[Dataset entries]
== Segment start ==
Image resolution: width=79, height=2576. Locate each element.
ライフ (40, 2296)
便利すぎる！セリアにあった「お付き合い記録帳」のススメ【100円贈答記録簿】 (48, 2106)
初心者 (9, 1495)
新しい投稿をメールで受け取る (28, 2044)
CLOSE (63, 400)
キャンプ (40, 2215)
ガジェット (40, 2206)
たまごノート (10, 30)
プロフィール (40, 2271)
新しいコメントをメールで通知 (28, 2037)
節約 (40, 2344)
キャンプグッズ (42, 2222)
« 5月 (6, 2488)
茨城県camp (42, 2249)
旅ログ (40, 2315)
== Segment end ==
Each entry must be printed again exactly as given.

Image resolution: width=79, height=2576. Locate each element.
ライフ (40, 2296)
便利すぎる！セリアにあった「お付き合い記録帳」のススメ【100円贈答記録簿】 (48, 2106)
初心者 (9, 1495)
新しい投稿をメールで受け取る (28, 2044)
CLOSE (63, 400)
キャンプ (40, 2215)
ガジェット (40, 2206)
たまごノート (10, 30)
プロフィール (40, 2271)
新しいコメントをメールで通知 (28, 2037)
節約 (40, 2344)
キャンプグッズ (42, 2222)
« 5月 (6, 2488)
茨城県camp (42, 2249)
旅ログ (40, 2315)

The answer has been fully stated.